DIS3, an exoribonuclease, is the catalytic subunit of the exosome complex crucial for the 3' to 5' degradation and processing of nuclear and cytoplasmic RNA species. It is involved in RNA homeostasis, and its proper function is vital for normal cell-cycle progression, hematopoiesis, and development [1,7]. Genetic models, especially knockout mouse models, have been instrumental in studying its functions.
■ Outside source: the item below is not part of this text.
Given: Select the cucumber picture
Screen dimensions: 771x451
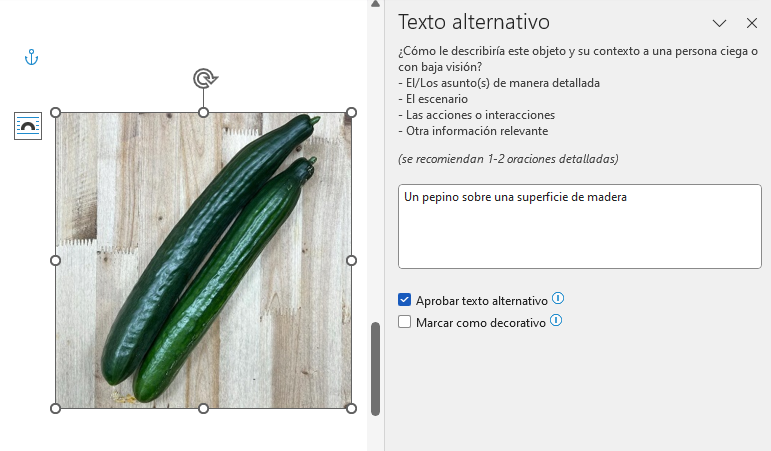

In multiple myeloma (MM), DIS3 mutations are found in about 10% of patients, and del(13q) affecting DIS3 expression occurs in around 40% of cases. DIS3 knockdown in MM cell lines inhibits proliferation, disrupts cell cycle progression, and causes centrosome amplification, potentially leading to genomic instability [1,3,4]. In male mice, germ-cell Dis3 conditional knockout (cKO) disrupts spermatogenesis, leading to a Sertoli cell-only phenotype and sterility, indicating its essential role in male germ cell lineage maintenance [2]. In contrast, DIS3 deficiency in the initial segment of the epididymis has no effect on sperm maturation or male fertility [5]. In pre-implantation mouse embryos, Dis3 knockout leads to embryo arrest at the morula stage due to the persistence of Pou6f1 mRNA, highlighting its role in cell differentiation [6]. DIS3 knockdown in Drosophila ovaries results in lack of oocyte production and severe infertility, suggesting its role in oogenesis [8].

In conclusion, DIS3 is essential for RNA metabolism, cell-cycle regulation, and normal development in various biological processes. Mouse KO/CKO models have significantly contributed to understanding its role in multiple myeloma, spermatogenesis, pre-implantation development, and oogenesis. These findings enhance our knowledge of DIS3's biological functions and its implications in disease conditions.